Dans un contexte marqué par la pandémie, d’une part, le changement d’administration à Washington, d’autre part, la Présidence actuelle s’est attachée à maintenir le dialogue sur toutes les composantes du dialogue du P5, à savoir, la question du glossaire, les doctrines, le FMCT, les usages pacifiques... Au sein du dossier « doctrine », la question de la réduction des risques stratégiques a été placée en tête de l’agenda de la présidence française, en coordination avec le Royaume-Uni. Il est difficile de faire le bilan de cette Présidence, dont le lancement a été largement compliqué par le contexte Covid en raison de l’impossibilité de tenir les réunions productives en format virtuel. En effet, la plupart des discussions importantes se déroulent logiquement à huis clos. Cependant, on peut noter quelques éléments. Premièrement, le processus a pu survivre à ces temps difficiles, et par conséquent, son institutionnalisation semble être toujours un objectif partagé. Alors qu'en 2017 et 2018, il y avait eu une interruption du processus, il est désormais certain qu’il se poursuivra après la conférence d’examen, quand elle pourra se dérouler, sous la houlette des États-Unis.
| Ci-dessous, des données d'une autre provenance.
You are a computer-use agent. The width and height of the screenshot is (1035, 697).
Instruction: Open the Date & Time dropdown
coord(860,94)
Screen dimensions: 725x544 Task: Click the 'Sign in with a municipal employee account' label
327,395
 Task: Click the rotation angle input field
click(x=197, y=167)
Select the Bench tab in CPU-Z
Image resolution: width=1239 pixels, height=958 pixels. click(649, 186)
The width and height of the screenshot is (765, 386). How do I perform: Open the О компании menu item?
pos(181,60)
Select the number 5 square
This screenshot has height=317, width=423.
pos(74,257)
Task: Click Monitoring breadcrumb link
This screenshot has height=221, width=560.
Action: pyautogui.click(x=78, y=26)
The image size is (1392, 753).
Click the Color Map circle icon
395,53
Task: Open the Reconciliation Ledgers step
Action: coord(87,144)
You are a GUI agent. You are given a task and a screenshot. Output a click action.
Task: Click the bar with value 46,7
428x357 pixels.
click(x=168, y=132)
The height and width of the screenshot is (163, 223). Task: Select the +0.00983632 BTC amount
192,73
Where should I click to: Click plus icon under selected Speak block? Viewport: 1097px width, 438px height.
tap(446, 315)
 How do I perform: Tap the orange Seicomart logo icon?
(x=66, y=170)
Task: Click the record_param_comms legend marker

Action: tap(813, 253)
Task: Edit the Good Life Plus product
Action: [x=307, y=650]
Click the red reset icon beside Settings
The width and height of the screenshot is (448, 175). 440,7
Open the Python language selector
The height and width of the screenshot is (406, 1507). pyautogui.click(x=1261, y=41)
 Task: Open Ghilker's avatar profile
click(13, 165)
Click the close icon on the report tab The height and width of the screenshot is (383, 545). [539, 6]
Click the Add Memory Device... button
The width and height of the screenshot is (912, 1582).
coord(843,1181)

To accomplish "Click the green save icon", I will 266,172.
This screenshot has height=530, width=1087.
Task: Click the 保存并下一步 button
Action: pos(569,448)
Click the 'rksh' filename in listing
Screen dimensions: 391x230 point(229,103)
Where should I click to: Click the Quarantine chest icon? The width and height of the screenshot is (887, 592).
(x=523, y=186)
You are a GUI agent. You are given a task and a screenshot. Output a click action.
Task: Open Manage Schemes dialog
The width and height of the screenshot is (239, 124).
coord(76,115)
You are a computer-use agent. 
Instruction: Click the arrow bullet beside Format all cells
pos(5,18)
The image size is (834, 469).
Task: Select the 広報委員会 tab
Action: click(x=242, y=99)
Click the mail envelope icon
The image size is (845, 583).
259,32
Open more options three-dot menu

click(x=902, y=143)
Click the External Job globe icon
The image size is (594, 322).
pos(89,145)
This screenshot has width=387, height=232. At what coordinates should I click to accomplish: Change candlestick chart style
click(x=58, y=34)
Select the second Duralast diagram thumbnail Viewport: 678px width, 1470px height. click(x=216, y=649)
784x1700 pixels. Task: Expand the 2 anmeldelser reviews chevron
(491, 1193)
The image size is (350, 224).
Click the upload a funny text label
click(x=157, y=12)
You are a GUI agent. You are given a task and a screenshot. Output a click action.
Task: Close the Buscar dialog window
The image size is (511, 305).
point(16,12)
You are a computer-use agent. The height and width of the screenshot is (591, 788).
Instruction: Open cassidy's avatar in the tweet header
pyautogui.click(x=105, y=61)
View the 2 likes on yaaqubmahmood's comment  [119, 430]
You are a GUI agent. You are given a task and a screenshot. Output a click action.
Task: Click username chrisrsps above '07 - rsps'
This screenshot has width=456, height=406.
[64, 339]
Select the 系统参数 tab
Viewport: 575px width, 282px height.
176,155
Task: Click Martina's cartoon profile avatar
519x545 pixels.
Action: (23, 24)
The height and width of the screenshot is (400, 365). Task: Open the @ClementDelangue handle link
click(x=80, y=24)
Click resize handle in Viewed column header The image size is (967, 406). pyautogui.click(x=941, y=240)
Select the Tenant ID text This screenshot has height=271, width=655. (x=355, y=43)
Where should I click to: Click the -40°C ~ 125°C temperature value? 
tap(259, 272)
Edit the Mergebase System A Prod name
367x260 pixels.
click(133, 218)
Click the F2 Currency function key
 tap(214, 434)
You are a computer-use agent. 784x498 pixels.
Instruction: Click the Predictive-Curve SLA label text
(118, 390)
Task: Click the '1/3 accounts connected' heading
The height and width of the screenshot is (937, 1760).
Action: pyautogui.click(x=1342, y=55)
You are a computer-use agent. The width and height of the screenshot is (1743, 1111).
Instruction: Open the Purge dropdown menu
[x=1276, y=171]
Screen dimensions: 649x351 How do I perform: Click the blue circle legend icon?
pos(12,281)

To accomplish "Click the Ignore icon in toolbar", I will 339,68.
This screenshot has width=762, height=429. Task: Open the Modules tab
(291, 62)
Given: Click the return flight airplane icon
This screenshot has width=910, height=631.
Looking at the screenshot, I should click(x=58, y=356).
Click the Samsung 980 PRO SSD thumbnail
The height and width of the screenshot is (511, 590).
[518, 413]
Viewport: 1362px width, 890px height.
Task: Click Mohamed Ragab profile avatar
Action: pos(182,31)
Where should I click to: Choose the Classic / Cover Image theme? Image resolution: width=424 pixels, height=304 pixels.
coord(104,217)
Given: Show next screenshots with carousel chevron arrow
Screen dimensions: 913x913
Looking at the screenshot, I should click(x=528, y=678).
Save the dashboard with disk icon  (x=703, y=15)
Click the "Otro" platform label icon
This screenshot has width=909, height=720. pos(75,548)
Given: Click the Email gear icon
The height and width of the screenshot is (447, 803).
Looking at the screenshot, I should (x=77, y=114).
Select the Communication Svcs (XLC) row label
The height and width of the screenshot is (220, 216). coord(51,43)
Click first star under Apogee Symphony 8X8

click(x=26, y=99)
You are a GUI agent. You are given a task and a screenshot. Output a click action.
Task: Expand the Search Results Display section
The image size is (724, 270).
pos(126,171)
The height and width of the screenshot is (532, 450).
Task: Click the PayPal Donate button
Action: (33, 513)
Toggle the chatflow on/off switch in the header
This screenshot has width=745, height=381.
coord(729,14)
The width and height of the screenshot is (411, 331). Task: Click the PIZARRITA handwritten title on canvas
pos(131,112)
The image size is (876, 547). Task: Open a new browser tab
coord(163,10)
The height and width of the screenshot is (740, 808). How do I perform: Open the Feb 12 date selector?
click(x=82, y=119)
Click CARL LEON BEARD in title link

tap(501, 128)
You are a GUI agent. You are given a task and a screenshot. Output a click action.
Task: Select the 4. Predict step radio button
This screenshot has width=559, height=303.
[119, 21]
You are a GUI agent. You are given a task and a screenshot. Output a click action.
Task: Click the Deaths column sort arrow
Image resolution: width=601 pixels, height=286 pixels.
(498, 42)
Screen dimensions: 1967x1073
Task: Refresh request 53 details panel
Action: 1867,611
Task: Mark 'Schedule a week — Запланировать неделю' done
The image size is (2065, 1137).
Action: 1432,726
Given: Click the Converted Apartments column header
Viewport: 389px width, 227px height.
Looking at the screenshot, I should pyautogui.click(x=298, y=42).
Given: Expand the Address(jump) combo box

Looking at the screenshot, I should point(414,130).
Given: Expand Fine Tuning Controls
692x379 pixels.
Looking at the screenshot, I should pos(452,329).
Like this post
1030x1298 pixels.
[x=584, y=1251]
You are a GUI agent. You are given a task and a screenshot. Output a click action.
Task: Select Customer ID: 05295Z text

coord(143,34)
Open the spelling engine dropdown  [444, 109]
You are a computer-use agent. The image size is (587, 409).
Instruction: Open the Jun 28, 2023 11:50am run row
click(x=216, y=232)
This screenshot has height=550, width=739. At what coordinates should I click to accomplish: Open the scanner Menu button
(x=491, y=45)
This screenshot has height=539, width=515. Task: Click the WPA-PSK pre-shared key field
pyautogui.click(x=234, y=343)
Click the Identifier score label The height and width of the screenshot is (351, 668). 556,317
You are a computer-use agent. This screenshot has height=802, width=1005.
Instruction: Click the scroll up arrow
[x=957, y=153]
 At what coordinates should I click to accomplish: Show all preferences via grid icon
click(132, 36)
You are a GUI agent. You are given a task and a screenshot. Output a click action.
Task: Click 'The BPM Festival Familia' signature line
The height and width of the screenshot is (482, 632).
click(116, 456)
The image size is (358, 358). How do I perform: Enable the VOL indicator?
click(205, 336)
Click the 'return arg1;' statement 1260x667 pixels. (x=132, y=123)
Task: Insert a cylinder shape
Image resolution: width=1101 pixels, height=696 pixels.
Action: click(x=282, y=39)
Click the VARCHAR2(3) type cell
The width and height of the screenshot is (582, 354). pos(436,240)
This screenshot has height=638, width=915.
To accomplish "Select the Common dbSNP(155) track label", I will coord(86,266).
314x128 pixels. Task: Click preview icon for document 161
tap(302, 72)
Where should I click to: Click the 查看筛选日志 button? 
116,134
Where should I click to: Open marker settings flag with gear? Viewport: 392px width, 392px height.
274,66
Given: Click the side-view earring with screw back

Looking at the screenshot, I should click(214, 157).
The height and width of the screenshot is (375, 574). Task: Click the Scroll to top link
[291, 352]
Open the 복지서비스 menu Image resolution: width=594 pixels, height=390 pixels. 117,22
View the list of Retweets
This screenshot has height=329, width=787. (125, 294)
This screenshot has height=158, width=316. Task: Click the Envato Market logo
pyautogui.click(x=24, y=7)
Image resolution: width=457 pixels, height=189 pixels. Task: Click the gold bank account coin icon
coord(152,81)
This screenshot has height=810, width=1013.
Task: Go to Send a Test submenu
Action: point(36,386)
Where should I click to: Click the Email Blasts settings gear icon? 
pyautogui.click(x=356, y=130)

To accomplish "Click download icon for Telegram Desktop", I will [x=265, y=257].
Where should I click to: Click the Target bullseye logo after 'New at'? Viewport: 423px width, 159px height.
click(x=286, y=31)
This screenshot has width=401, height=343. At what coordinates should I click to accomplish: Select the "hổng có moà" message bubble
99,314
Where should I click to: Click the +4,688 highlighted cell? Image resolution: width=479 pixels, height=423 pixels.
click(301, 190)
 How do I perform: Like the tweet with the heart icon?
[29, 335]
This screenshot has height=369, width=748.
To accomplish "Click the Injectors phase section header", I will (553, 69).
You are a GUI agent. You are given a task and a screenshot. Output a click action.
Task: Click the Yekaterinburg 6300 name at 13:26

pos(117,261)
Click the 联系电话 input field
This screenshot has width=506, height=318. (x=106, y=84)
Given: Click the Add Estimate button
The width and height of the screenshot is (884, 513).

Deuxièmement, bien que certaines discussions semblent très difficiles et que certains sujets deviennent de plus en plus difficiles à aborder, ils sont maintenus à l’ordre du jour officiel et le format permet de tenir un dialogue qui ne pourrait pas avoir lieu à ce niveau autrement. Troisièmement, l'ouverture envers la société civile et les ENDAN reste appréciée. Il semble que dans une certaine mesure, la critique initiale selon laquelle le P5 est un cartel fermé s’estompe, et bien qu’il y ait une frustration de la modestie des objectifs du groupe et du rythme des progrès, il y a aussi une compréhension de la part d’un certain nombre de chercheurs ou de représentants des ENDAN que le processus a son utilité et qu'une discussion confidentielle entre les cinq EDAN est nécessaire. Malgré les tensions croissantes entre les membres du P5, et la difficulté de s’entendre sur des sujets liés à la non-prolifération ou à la maîtrise des armements ces dernières années, le processus du P5 peut donc être considéré comme un forum approprié de discussion y compris dans l’optique du prochain cycle d’examen.